4 articles relevés,
1 dans Presse océan
3 dans Ouest-France

sur un même sujet:
le life.
le 28 novembre 2009

Echos de la presse locale.

En titre:

Le Life perd la tête !

La Ville reprend la main sur le Life
Plus, 2 allusions dans:
Billet: Garder l'originalié, s'ouvrir aux nazairiens
et
farces et balises..: Décodage

Les titres s'amusent, et suggèrent, un peu ironiques, mais pas trop.
Les journaux nous apprennent que le contrat de 3 ans accordé au directeur du LIFE (Lieu International des Formes Emergentes) prend fin et qu'aucun directeur ne lui succédera, mais un comité de pilotage constitué des "acteurs municipaux et culturels locaux. Une nouvelle direction bien ficelée."
Cette annonce donne l'occasion de faire un premier bilan.

Bilan de l'adjoint à l'attractivité, m. Provost.
Formulation forcément paradoxale. Se référant à des chiffres de fréquentation disparates, il tire un bilan " très positif " des trois années, et déclare vouloir "capitaliser sur ce qui a été fait."
Ouest-France résume l'ambition de l'adjoint: Cultiver sa particularité. Presse Océan confirme par une citation: " Nous conserverons toutefois l'aspect atypique et original du lieu."
Le "toutefois" insinue la nuance critique et l'insatisfaction reconnue, mais difficile à afficher.

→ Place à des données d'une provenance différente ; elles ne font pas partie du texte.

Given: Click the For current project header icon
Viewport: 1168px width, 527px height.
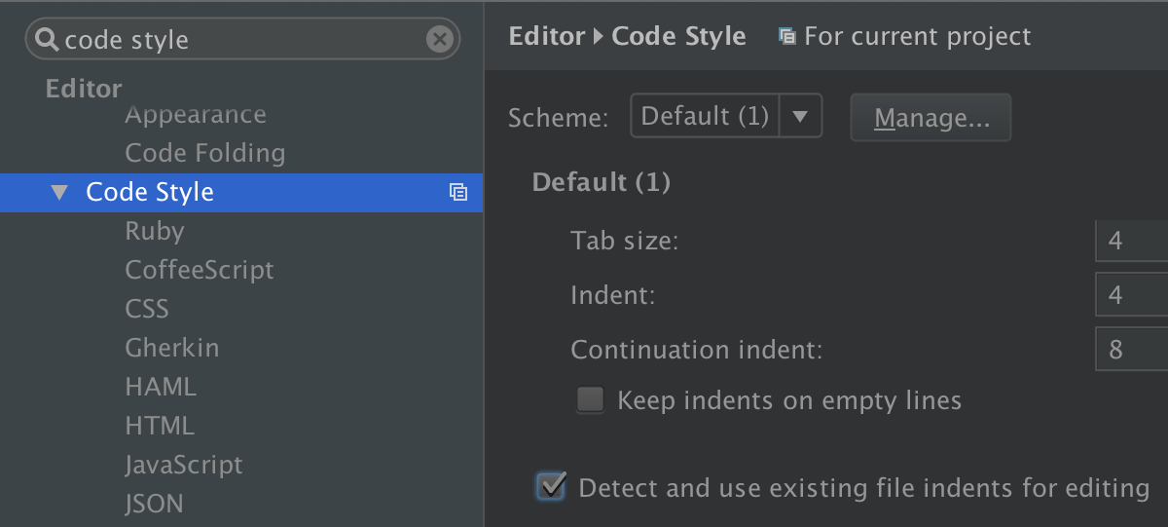Looking at the screenshot, I should (786, 37).
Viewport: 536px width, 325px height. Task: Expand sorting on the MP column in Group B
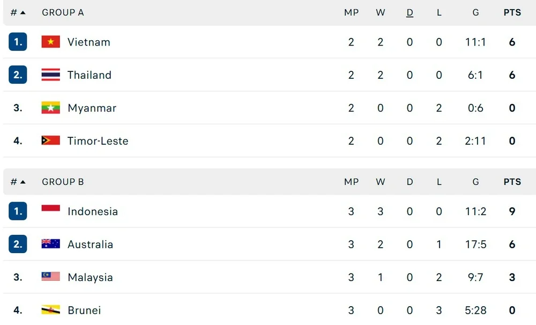click(352, 182)
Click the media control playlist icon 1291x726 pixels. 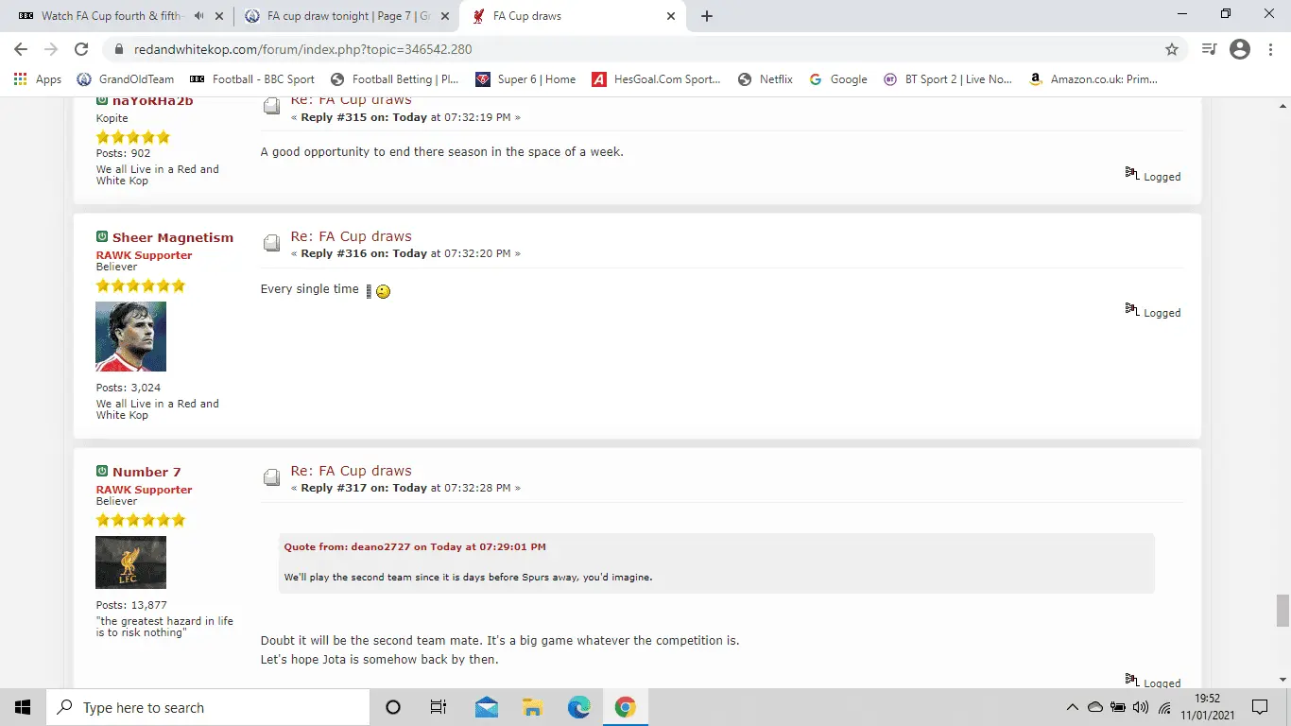pos(1209,49)
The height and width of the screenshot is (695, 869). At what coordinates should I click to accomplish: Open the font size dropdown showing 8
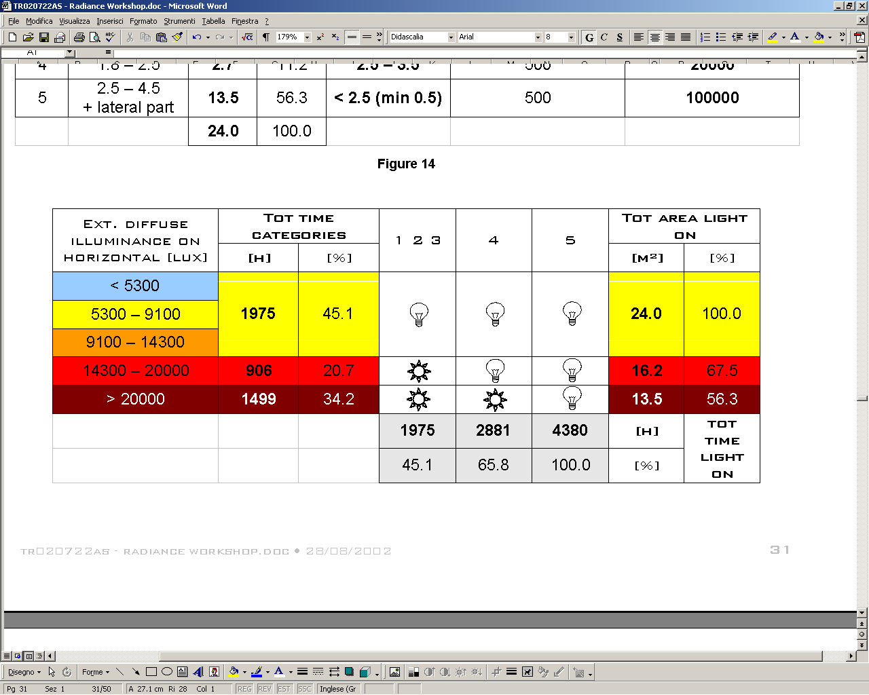pyautogui.click(x=571, y=37)
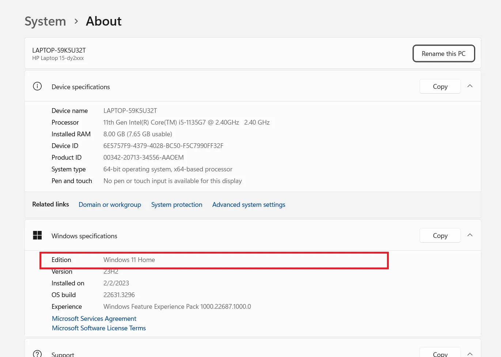Open Microsoft Software License Terms
Screen dimensions: 501x357
pyautogui.click(x=99, y=328)
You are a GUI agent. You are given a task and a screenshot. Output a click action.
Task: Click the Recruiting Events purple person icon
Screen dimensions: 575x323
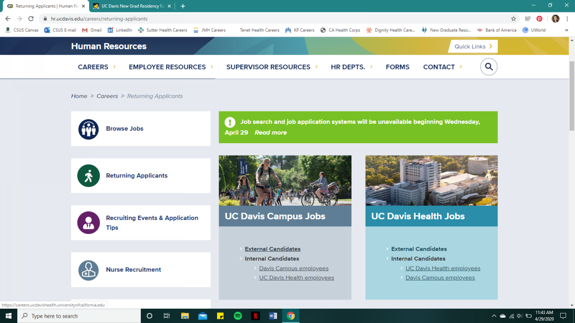[x=88, y=223]
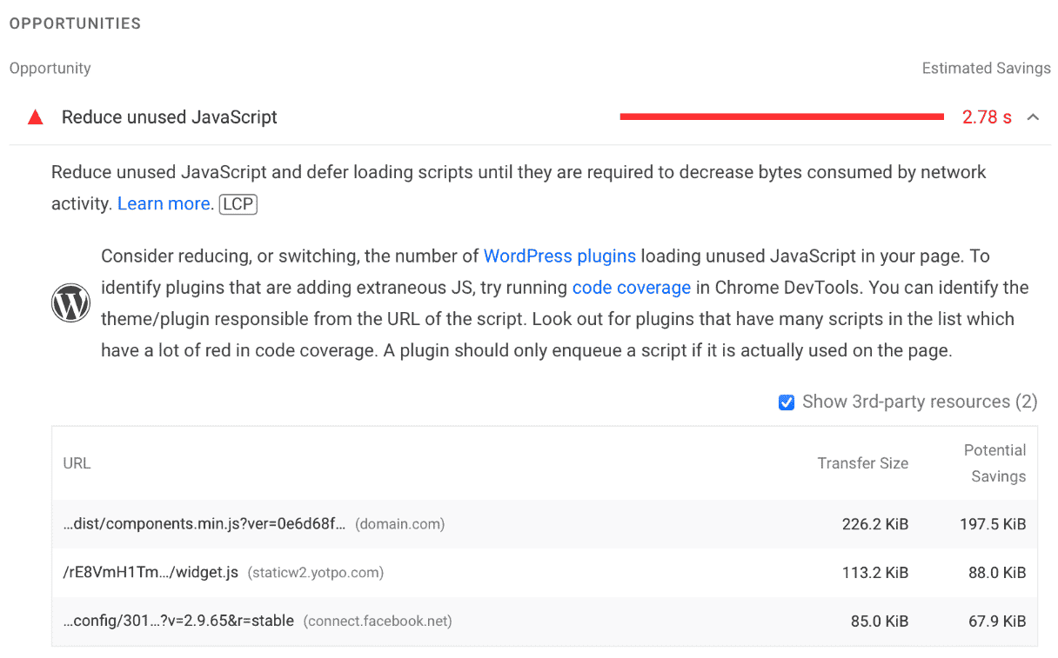
Task: Open the Learn more link
Action: point(162,203)
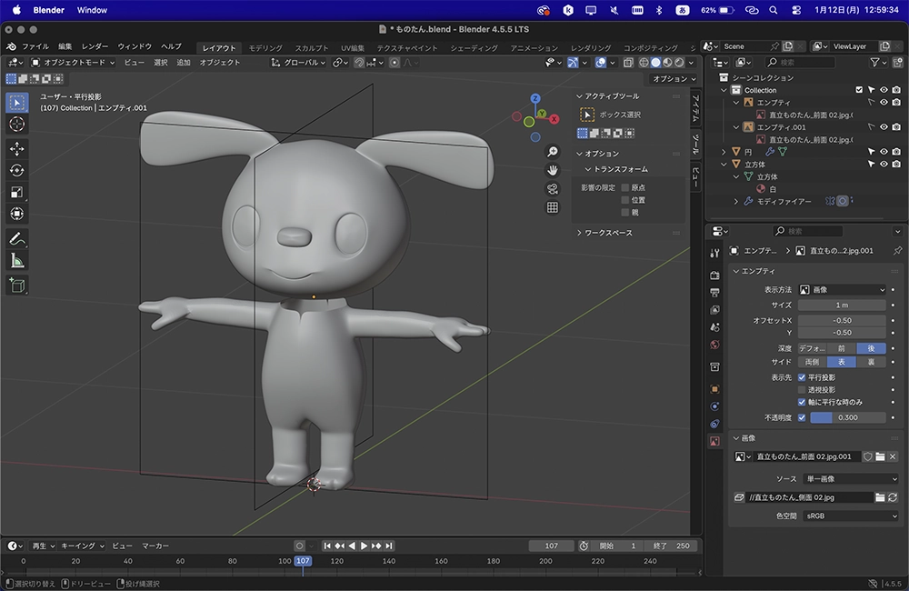Hide the 立方体 object with eye icon
The width and height of the screenshot is (909, 591).
click(883, 165)
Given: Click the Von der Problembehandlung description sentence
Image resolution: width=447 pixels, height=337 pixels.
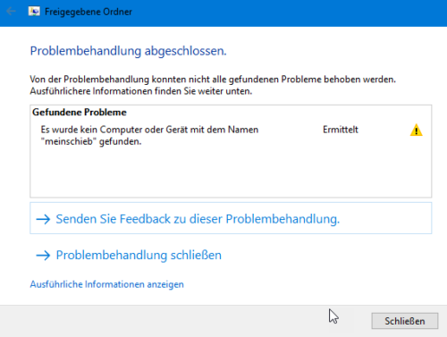Looking at the screenshot, I should coord(213,80).

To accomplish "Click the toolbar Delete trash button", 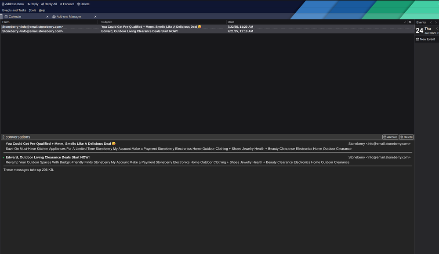I will (x=83, y=4).
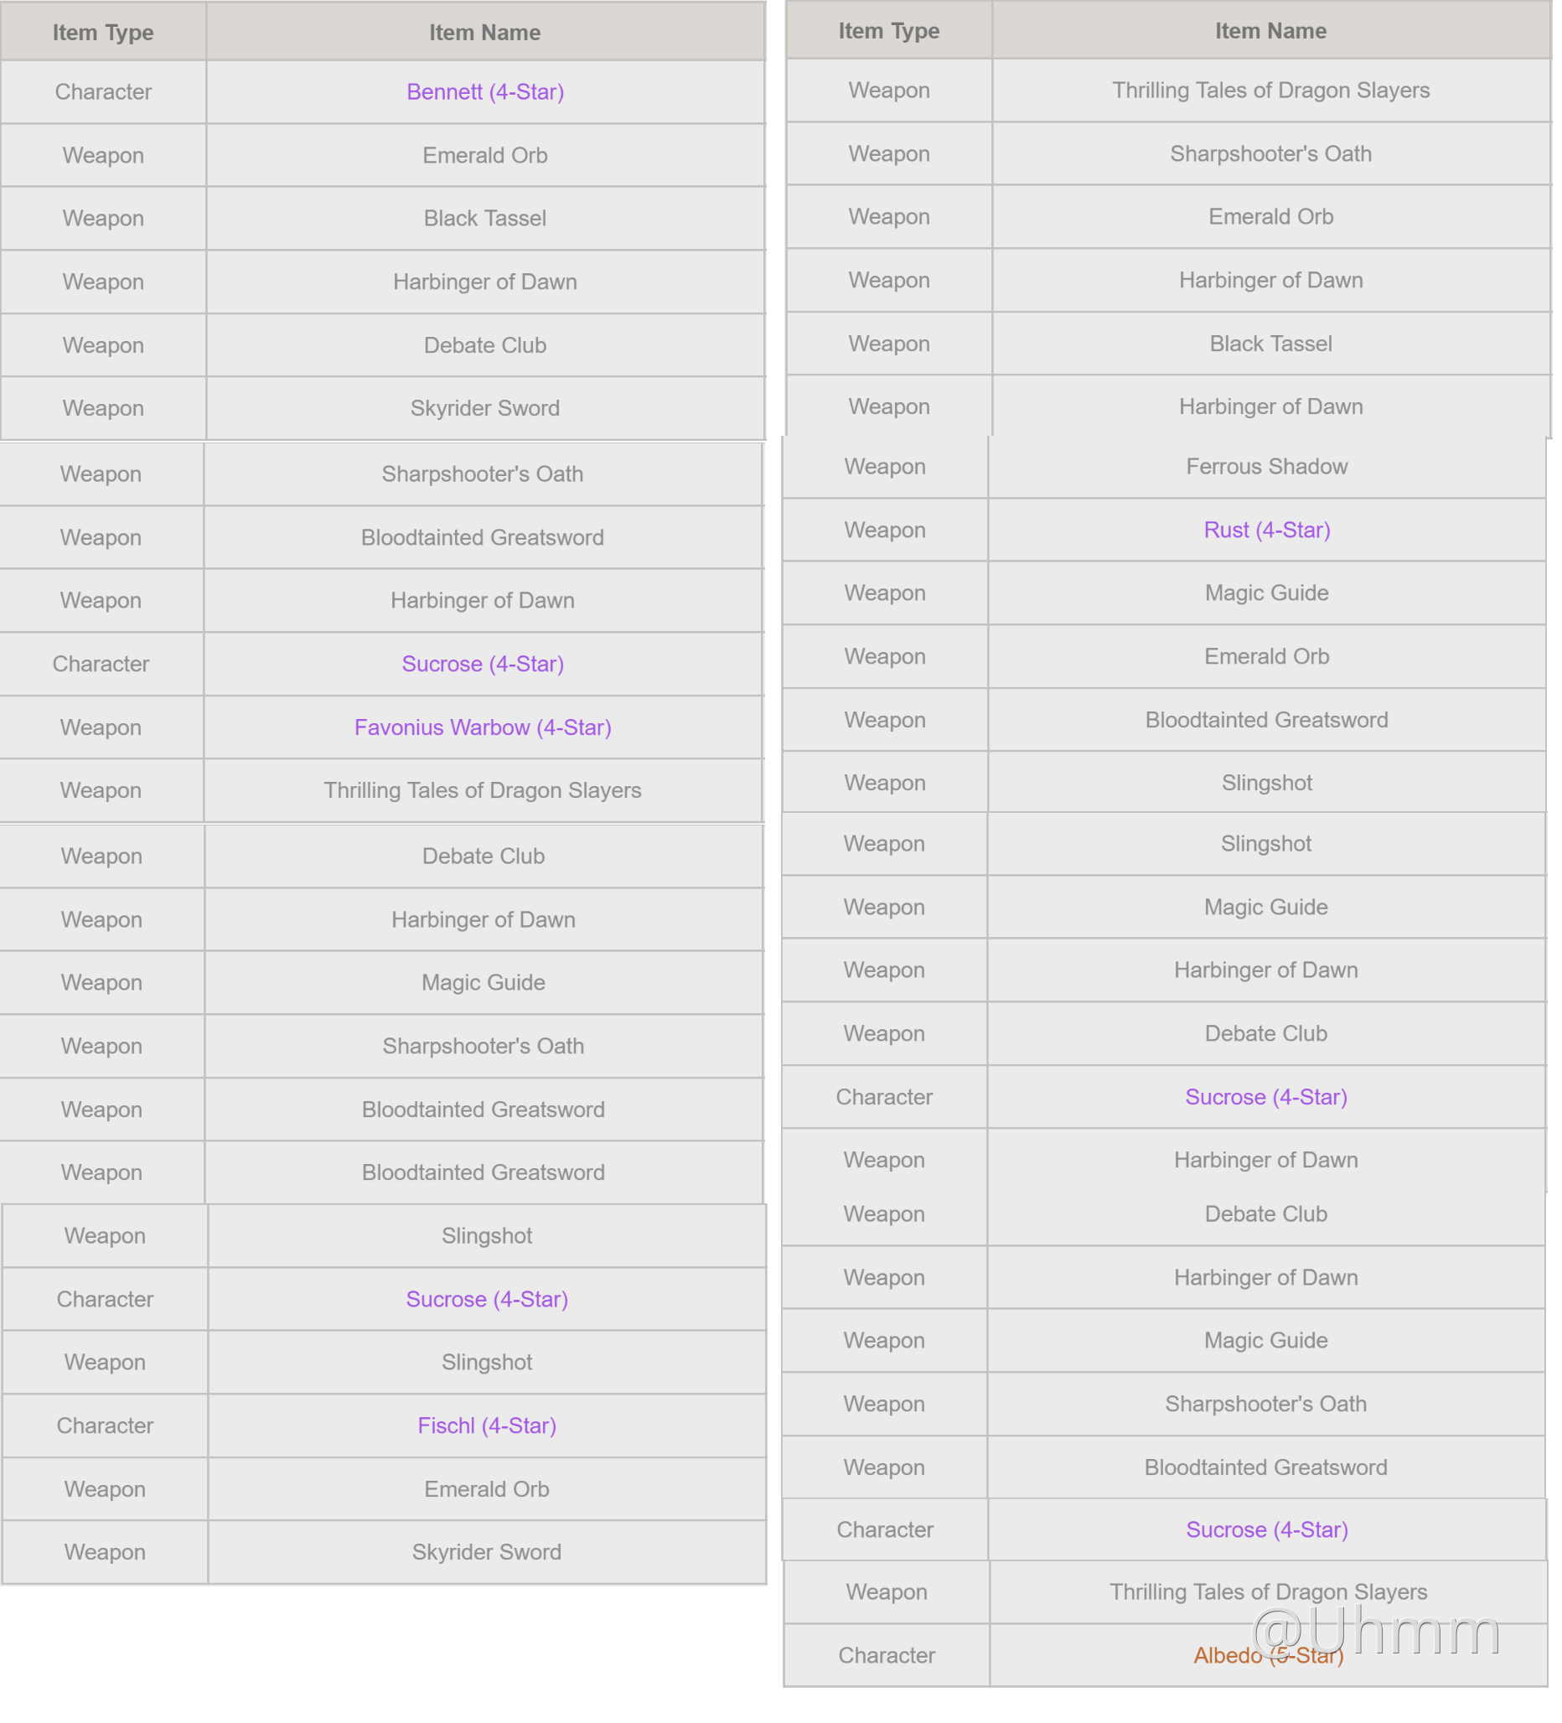Click the Weapon cell beside Favonius Warbow
The width and height of the screenshot is (1562, 1723).
tap(100, 727)
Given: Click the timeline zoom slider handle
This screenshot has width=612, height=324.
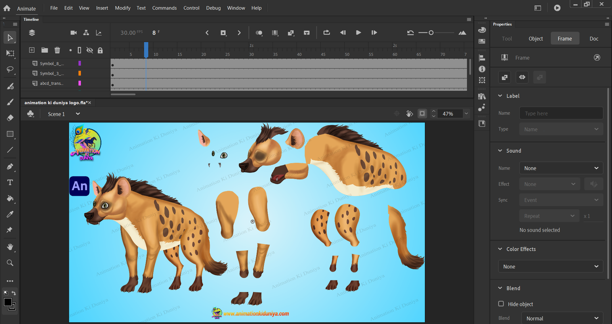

Bilan suggéré par les journalistes.
L'auteur des farce et balises se moque un peu. Dans le mensuel municipal, et sur le site officiel du parti socialiste, "esprit d'équipe", les porte-parole officiels du message à destination des citoyens se montraient "très louangeurs à l'égard de cette institution." Manque de flair? ou habitude irrépressible des louanges quoiqu'il arrive?
Plus à l'écoute des nazairiens, les auteurs des articles d'OF comme de PO, ne manquent pas de mettre en relief le décalage profond apparu avec la programmation d'un directeur "brillant, volubile" séduisant aux yeus de certains, mais trop parisien.
Une phrase de l'article de Presse Océan, résume avec diplomatie: "le Life, installé dans l'alvéole 14 de la base, n'a toujours pas été complètement adopté par les Nazairiens."
Les termes sont élégants et légers au regard de l'importance du budget consacré.





Commentaire.

Inutile d'en rajouter. Les nazairiens, dans leur grande majorité, ont senti le bide.
L'inflation du titre a fait sourire, dès l'origine.
Que des manifestations culturelles qui s'y sont déroulées depuis 3 ans, en vertu de son objectif, vers des productions étonnantes, ou par extension vers des concerts ou production plus classqiues, aient satisfait du public... encore heureux. N'était-ce pas la moindre des choses?
Le malaise vient de plus loin.
Faut-il le rappeler, la municiplaité est, mais ne l'avouera pas, empétrée dans la décision initiale de M.Batteux, de conserver à tout prix, la base, et de lui donner une destination nouvelle.
C'est la fuite en avant. L'investissempent culturel à Saint-Nazaire n'est pour une grande part, pas décidé en fonction des besoins ou désirs des habitants, mais pour occuper des locaux dont il faut justifier l'existence.
Un contenu culturel inventé pour justifier un contenant...
La phrase d'ailleurs ne s'applique pas qu'à la base.
Et dire que des budgets sont votés déjà, par la majorité municipale, pour préparer l'alvéole 12.
L'obligation de tirer un bilan de l'expérience du LIFE, va-t-elle entrouvrir les yeux des responsables, sur les lieux et les formes de la culture souhaitable en vertu de la sociologie de Saint-Nazaire et de ses véritables atouts?